Bij of krachtens algemene maatregel van bestuur kunnen regelen worden gesteld met betrekking tot de aanduiding van stoffen waarvan nog niet is bepaald in hoeverre zij behoren tot een of meer van de in artikel 34, tweede lid, bedoelde categorieën.

Artikel 38

[Regeling vervallen per 01-06-2008]

  • 1 Het aanbevelen of aanprijzen van een stof, behorende tot een of meer van de in artikel 34, tweede lid, bedoelde categorieën, zonder vermelding van de categorie of categorieën waartoe die stof behoort, is verboden.

  • 2 Het aanduiden van een stof op een wijze die misleidend is ten aanzien van de effecten van die stof op mens of milieu of ten aanzien van het krachtens artikel 24 of 31 bepaalde, is verboden.

Artikel 39

[Regeling vervallen per 01-06-2008]

  • 1 De artikelen 34 tot en met 38 zijn van overeenkomstige toepassing op de verpakking en aanduiding en op het aanbevelen en aanprijzen van stoffen waaraan met het oog op de stabiliteit hulpstoffen zijn toegevoegd of waarbij onzuiverheden voorkomen.

  • 2 Bij of krachtens algemene maatregel van bestuur kunnen regelen worden gesteld met betrekking tot de verpakking en de aanduiding van andere preparaten en met betrekking tot het aanbevelen en aanprijzen daarvan. Daarbij kan worden bepaald dat die regelen alleen gelden in daarbij aangewezen gevallen of voor daarbij aangewezen preparaten, en kunnen de artikelen 34 tot en met 38 geheel of gedeeltelijk van overeenkomstige toepassing worden verklaard.

  • 3 Bij of krachtens algemene maatregel van bestuur kunnen regelen worden gesteld met betrekking tot de aanduiding van preparaten waarin daarbij aangewezen stoffen voorkomen, alsmede met betrekking tot de aanduiding van produkten waarin daarbij aangewezen stoffen of preparaten voorkomen. Daarbij kan worden bepaald dat die regelen alleen in daarbij aangewezen gevallen gelden.

  • 4 Bij of krachtens algemene maatregel van bestuur kan worden bepaald dat in daarbij aangewezen gevallen de artikelen 34 tot en met 38 geheel of voor een daarbij te bepalen gedeelte niet van toepassing zijn:

    • a. ter uitvoering van een krachtens het Verdrag betreffende de Europese Unie tot stand gekomen bindende regeling;

    • b. indien onverkorte toepassing van die artikelen in het belang van de bescherming van mens en milieu niet noodzakelijk is.

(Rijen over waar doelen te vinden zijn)
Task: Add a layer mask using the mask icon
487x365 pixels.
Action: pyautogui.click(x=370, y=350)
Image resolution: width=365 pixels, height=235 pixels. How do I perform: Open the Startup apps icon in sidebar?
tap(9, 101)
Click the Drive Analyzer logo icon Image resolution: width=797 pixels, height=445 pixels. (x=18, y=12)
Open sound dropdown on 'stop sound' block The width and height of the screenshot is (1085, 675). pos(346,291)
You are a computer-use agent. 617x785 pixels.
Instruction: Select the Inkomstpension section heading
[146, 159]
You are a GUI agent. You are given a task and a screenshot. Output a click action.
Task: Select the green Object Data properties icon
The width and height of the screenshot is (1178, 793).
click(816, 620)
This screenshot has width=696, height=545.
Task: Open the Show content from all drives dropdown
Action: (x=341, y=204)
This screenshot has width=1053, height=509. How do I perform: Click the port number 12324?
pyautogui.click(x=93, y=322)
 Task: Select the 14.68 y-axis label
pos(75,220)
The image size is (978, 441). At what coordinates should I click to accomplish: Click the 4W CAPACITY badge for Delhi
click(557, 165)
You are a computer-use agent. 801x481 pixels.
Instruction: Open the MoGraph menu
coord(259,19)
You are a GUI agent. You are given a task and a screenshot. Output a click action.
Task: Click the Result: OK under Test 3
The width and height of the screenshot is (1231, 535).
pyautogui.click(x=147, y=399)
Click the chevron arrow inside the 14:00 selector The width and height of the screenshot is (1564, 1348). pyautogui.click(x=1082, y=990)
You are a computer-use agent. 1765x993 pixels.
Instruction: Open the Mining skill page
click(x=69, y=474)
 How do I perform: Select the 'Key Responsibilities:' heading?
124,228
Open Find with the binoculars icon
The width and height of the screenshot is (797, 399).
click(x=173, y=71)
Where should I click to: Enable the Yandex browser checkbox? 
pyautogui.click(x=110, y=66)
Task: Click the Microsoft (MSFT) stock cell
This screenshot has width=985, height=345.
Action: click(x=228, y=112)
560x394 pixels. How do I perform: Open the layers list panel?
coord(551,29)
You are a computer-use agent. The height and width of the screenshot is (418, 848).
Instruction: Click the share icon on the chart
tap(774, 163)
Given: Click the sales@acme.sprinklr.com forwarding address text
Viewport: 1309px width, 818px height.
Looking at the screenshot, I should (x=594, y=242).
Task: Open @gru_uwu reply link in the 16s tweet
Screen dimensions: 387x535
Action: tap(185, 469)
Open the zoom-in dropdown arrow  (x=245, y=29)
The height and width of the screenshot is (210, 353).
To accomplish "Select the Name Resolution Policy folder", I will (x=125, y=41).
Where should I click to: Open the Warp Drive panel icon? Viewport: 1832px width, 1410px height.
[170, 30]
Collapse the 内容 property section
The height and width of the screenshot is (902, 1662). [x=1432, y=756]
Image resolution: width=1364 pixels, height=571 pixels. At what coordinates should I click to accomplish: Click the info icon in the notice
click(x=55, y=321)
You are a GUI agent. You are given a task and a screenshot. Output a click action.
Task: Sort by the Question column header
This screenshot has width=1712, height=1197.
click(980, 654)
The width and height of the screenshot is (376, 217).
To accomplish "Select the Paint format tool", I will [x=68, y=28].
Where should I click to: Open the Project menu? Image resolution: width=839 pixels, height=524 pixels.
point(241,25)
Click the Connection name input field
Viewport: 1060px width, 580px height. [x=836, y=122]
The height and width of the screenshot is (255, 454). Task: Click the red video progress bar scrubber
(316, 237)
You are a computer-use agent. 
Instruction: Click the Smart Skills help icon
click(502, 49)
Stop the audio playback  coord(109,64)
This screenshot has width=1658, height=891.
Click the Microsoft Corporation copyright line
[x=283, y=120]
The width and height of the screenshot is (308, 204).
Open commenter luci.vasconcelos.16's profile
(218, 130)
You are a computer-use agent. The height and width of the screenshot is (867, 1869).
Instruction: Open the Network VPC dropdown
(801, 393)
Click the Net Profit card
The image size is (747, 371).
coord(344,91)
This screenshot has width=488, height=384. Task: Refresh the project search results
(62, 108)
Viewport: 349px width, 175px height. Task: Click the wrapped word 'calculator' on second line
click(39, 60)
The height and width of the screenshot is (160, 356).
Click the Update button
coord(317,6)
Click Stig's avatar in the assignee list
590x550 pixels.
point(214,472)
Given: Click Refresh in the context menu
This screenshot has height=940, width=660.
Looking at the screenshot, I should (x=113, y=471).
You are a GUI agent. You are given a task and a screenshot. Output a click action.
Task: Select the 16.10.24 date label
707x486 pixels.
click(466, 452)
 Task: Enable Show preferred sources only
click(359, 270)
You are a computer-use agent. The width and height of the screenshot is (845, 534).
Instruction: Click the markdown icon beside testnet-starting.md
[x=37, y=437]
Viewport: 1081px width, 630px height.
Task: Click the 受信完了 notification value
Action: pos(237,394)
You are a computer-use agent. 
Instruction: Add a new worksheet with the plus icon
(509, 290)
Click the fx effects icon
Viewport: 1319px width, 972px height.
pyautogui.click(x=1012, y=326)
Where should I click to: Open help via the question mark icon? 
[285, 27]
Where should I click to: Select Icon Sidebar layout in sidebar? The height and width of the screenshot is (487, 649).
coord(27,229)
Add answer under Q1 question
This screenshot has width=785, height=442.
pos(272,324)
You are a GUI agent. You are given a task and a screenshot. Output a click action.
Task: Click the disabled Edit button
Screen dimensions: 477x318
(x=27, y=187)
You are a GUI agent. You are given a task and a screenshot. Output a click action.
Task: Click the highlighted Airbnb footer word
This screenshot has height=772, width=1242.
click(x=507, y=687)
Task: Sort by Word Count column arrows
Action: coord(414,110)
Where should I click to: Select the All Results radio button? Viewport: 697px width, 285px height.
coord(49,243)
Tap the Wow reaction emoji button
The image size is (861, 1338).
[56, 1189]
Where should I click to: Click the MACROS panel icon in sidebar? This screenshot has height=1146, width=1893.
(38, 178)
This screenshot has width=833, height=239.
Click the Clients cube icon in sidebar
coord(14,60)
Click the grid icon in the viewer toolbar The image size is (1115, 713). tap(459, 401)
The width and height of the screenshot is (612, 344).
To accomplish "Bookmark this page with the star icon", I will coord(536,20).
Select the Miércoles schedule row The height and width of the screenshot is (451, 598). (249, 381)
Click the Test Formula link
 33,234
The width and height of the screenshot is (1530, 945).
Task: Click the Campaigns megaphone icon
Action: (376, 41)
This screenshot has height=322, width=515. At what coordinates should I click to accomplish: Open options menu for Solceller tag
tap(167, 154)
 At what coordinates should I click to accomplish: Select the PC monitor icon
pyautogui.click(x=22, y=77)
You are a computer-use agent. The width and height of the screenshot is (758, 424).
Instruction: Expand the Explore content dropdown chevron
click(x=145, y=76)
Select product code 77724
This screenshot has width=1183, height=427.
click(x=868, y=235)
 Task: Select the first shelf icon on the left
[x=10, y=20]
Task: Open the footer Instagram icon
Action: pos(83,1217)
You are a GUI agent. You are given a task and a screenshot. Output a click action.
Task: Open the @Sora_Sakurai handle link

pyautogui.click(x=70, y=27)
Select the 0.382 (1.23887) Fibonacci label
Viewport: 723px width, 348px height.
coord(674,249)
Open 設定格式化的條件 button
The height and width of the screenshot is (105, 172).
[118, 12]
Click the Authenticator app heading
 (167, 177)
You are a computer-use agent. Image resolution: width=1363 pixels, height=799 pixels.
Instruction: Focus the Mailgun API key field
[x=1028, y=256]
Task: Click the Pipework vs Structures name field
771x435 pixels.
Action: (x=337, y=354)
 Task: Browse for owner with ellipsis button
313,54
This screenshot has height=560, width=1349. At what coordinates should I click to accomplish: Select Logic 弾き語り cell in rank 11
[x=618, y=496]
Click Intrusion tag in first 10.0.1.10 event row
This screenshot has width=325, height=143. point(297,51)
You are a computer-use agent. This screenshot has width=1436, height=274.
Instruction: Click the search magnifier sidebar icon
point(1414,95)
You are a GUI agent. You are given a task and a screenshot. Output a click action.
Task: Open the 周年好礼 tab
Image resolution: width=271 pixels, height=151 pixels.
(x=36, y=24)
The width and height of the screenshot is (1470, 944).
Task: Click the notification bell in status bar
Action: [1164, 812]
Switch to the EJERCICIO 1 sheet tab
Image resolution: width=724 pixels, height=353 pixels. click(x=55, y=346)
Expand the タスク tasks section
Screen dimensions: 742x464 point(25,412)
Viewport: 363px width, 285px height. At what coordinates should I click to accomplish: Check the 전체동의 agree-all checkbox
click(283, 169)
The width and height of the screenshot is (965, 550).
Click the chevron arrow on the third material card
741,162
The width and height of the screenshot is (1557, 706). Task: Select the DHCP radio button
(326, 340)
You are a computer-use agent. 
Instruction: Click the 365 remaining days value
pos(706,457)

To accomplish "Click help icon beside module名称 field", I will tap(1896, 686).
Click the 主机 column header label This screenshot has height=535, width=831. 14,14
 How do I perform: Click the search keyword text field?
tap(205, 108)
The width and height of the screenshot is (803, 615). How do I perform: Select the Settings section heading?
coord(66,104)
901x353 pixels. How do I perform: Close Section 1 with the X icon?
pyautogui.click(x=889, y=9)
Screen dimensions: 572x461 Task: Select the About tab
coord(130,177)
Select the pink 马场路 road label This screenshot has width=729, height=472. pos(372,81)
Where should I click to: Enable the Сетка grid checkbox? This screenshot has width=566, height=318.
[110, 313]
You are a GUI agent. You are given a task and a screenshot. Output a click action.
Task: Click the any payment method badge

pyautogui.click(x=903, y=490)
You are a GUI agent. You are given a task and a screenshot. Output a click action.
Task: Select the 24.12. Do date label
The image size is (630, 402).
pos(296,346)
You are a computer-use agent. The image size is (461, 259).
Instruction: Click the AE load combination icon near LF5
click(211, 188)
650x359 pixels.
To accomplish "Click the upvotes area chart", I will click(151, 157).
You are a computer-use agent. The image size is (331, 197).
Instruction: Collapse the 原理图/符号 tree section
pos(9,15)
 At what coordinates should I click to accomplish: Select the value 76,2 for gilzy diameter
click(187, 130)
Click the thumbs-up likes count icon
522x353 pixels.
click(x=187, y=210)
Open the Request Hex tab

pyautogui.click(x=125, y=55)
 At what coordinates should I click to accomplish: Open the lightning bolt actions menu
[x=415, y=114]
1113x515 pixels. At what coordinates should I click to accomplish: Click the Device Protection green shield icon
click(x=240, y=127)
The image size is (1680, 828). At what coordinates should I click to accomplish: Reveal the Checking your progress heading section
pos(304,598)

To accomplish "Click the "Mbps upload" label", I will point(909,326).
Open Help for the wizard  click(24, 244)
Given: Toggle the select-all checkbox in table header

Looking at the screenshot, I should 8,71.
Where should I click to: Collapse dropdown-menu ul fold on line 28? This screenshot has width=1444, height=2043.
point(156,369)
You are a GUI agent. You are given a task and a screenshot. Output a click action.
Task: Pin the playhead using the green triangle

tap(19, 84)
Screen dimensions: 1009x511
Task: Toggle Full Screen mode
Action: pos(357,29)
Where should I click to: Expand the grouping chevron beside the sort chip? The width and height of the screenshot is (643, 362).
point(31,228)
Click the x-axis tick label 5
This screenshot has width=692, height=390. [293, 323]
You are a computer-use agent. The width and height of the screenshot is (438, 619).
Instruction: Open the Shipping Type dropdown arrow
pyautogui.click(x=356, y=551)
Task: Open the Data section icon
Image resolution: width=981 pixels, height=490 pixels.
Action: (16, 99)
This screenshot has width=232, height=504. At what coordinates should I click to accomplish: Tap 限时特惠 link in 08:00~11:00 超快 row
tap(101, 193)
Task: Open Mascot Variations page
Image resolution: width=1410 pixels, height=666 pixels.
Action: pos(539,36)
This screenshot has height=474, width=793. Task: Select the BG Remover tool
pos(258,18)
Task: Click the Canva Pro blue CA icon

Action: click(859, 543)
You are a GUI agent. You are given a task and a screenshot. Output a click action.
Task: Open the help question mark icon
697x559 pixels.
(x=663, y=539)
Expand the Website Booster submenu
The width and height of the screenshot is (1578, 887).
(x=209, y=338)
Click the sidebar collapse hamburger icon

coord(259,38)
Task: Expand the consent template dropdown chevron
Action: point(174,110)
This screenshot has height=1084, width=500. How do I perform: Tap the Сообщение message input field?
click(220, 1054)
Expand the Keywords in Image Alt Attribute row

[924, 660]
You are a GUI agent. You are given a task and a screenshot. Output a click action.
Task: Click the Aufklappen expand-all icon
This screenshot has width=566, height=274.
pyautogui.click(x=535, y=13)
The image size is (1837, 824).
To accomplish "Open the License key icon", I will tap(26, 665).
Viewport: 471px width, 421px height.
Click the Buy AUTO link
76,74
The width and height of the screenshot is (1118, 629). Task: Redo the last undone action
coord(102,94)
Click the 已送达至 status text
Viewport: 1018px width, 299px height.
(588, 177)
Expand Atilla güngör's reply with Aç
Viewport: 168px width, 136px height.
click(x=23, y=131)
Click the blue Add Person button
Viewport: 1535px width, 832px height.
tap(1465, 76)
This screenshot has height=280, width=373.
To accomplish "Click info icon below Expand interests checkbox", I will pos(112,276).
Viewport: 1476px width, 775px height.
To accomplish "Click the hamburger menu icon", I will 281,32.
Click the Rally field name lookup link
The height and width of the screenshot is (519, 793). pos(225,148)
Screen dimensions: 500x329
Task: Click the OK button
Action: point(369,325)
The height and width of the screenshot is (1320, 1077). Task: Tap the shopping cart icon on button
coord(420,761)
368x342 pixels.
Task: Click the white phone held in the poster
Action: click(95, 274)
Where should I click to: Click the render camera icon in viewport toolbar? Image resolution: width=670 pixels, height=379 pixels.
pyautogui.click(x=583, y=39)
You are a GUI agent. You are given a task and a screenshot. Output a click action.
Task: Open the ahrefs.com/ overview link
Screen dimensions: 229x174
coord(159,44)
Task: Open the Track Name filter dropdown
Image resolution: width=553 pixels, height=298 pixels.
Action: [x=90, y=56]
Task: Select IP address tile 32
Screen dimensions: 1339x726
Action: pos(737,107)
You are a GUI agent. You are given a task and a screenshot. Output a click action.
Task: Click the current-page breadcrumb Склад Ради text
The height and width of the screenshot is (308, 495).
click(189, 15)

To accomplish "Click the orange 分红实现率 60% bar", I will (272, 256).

*Opdracht*
Noem alle artikelnummers die als getal in het tekstfragment staan, zowel in de koppen als in de lopende tekst. Geef elk nummer één keer, van laag naar hoog. De items staan los van het tekstfragment.

*Antwoord*
24, 31, 34, 38, 39